Maçın starı (Ergun Ata)
Türk Telekom Stadyumu’nu dolduran 45 bin dolayında Galatasaray taraftarı, maç boyunca Sarı-Kırmızılı takıma inanılmaz coşkuyla destek verdiler. Tribün baskısı ilginçtir Trabzonsporlu oyunculardan çok Ümit Öztürk’ün kararlarında etkili oldu.
Maçın olayı! (Ergun Ata)
Penaltı kararı verilen Onyekuru - Arda ve ‘devam’ denilen Marcao - Ekuban mücadeleleri. Hakem Ümit Öztürk, belli ki bu iki kritik kararıyla önüne geçtiği zirveyi direkt etkileyecek maçtan daha çok konuşulacak.
Kısa mesaj (Ergun Ata)
İlk maçın onbirlerinde Galatasaray’dan 6, Trabzonspor’dan 7 oyuncu yok. Fark şu; sarı kırmızılılar flaş transferleriyle, transfer yapamayan Bordo-Mavililer, U-17 - U-21’le kadroyu yenilemiş.

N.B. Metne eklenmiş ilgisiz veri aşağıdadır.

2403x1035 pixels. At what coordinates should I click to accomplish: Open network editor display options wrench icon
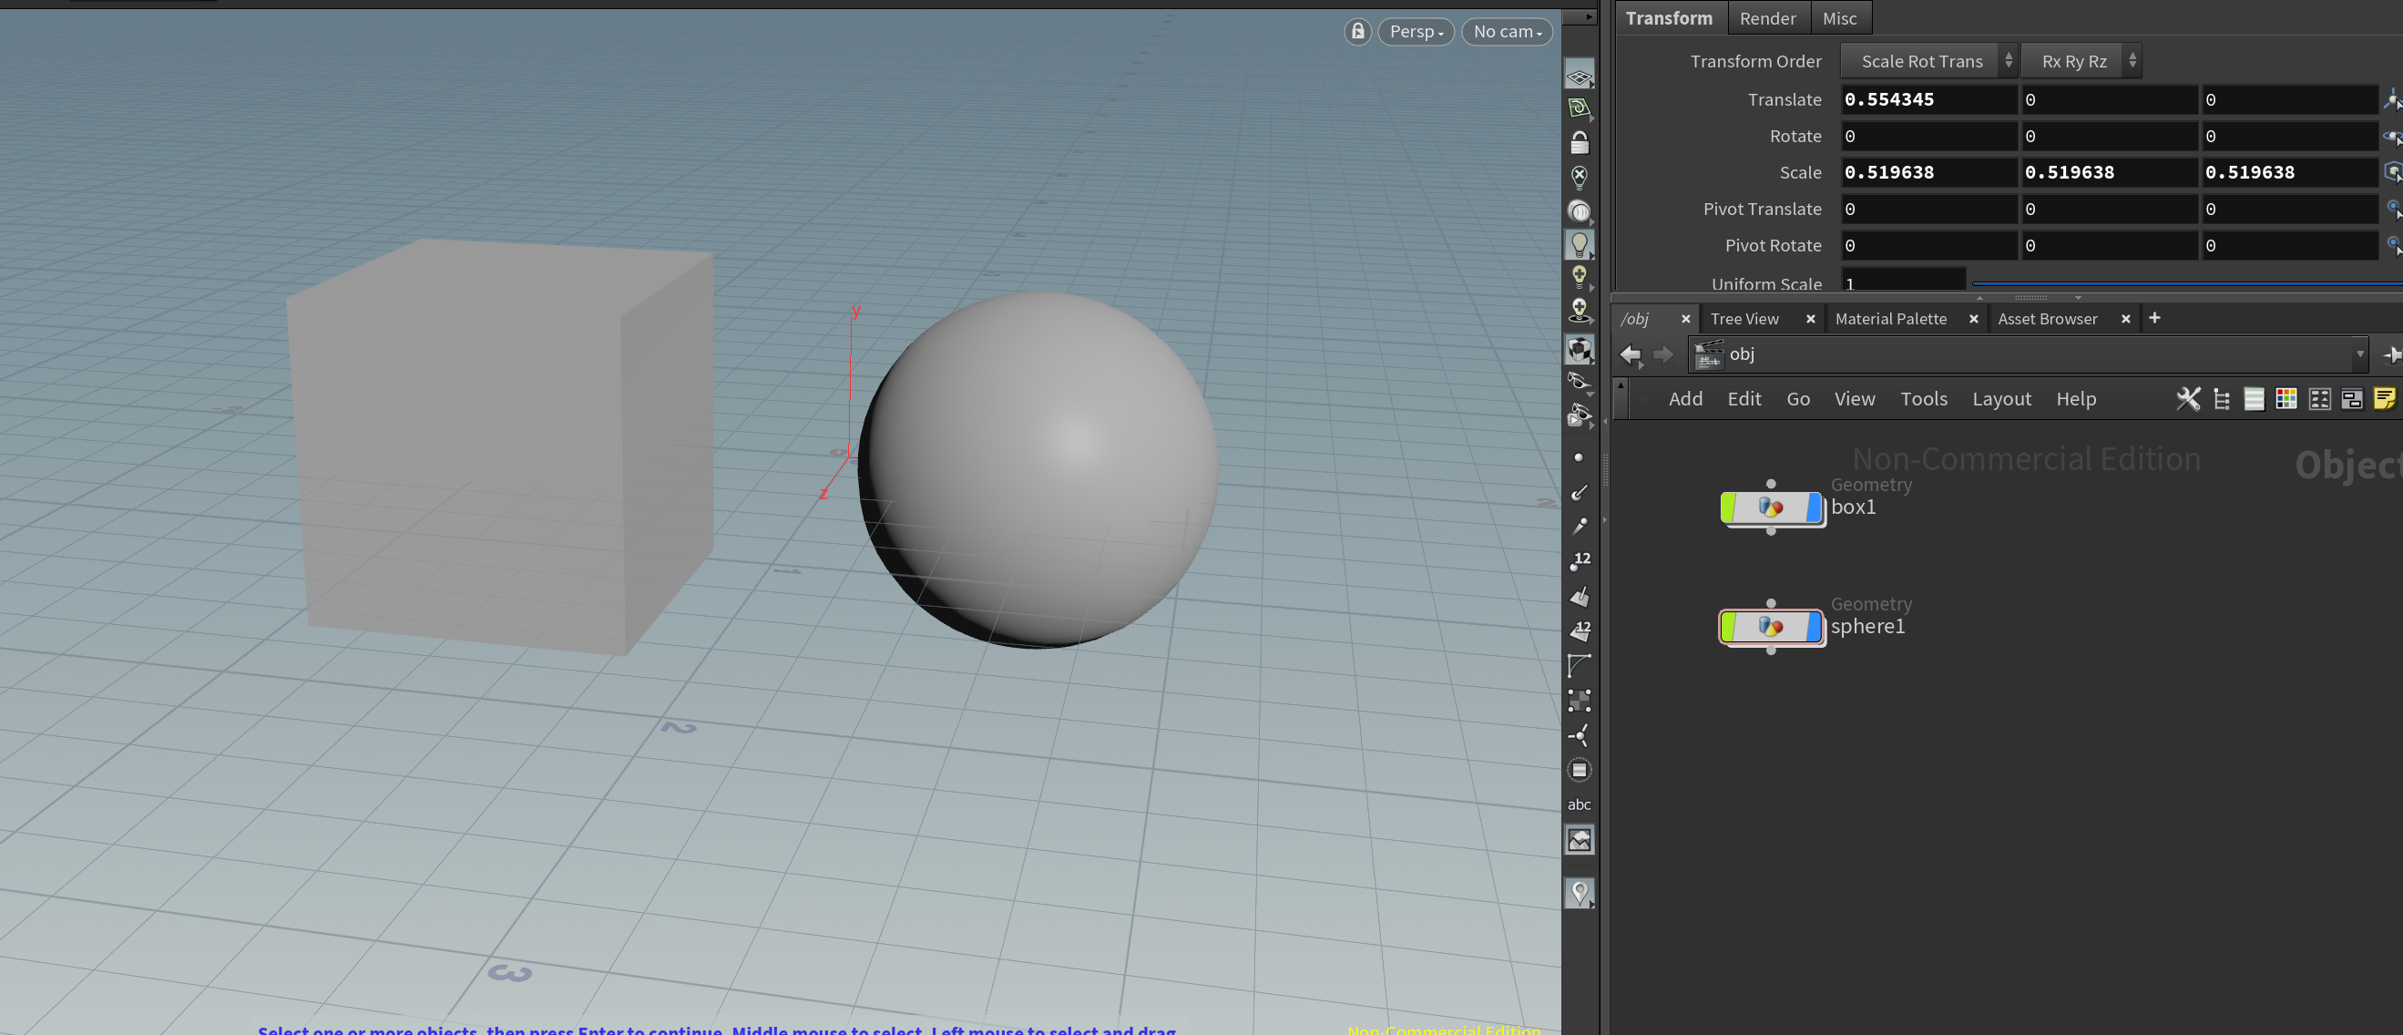coord(2188,399)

Artık zirve daha yakın (Metin Karabaş)
Lider Başakşehir’in puan kaybettiği haftada Galatasaray, Trabzonspor’u konuk etti. Zirve yarışında puan farkını kapatmak isteyen Sarı-Kırmızılılar’da sakatlığı bulunun Mariano ve cezalı Fernando kadroda yer almadı.
Mücadeleye çok hızlı ve etkili başlayan Galatasaray ilk dakikadan itibaren Trabzonspor’u kendi yarı alanına hapsetti. 3. dakikada Diagne kaleci ile karşı karşıya kaldığı pozisyonda topu auta gönderdi. 18’de Trabzonspor kalecisi Arda, Onyekuru’yu ceza sahasında düşürdü ve hakem penaltı noktasını gösterdi.

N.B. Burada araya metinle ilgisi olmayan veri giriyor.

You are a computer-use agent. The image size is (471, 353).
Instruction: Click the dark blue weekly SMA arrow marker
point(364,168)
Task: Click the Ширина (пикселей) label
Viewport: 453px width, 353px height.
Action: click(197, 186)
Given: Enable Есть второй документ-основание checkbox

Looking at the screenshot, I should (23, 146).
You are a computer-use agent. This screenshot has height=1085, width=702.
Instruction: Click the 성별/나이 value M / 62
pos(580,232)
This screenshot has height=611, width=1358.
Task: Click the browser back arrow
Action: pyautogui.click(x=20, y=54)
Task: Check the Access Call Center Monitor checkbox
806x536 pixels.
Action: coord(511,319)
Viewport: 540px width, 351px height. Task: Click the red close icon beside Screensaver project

Topun arkasına geçen Diagne düzgün vurdu ve takımını öne geçirdi: 1-0. 24’te ise Ndiaye ceza sahası dışından vurdu top az farkla üstten auta çıktı.
Muslera şov (Metin Karabaş)
30. dakikada Marcao’nun savunmadaki hatasında topu önünde bulan Rodallega çok sert vurdu ve skora denge geldi. 1-1. 45.dakikada Belhanda ceza sahası dışından vurdu Hüseyin’e çarpan top ağlara gitti: 2-1. Galatasaray bulduğu bu golle soyunma odasına 2-1 önde gitmeyi başardı.
Belhanda rahatlattı. Galatasaray ikinci yarıya golle başladı. 51.dakikada Feghouli ile ver-kaça giren Belhanda klas bir vuruşla farkı ikiye çıkarttı: 3-1. 57’de ise Trabzonspor gole çok yaklaştı. Korner atışı sonrası Rodallega’nın kafa vuruşunu Muslera inanılmaz çıkarttı.
Orta alanda kaldı (Metin Karabaş)
Bu yarı daha iyi hücum eden Bordo- Mavililer, Galatasaray savunmasını bir hayli zorladı. Fakat son vuruşu yapmakta zorlandılar. 60. dakikadan sonra tempoyu düşüren Fatih Terim takımı orta alanda kalmayı tercih etti. Rakibini 3- 1 mağlup eden Galatasaray zirveyle farkı altıya indirerek yarışa tekrar ortak oldu.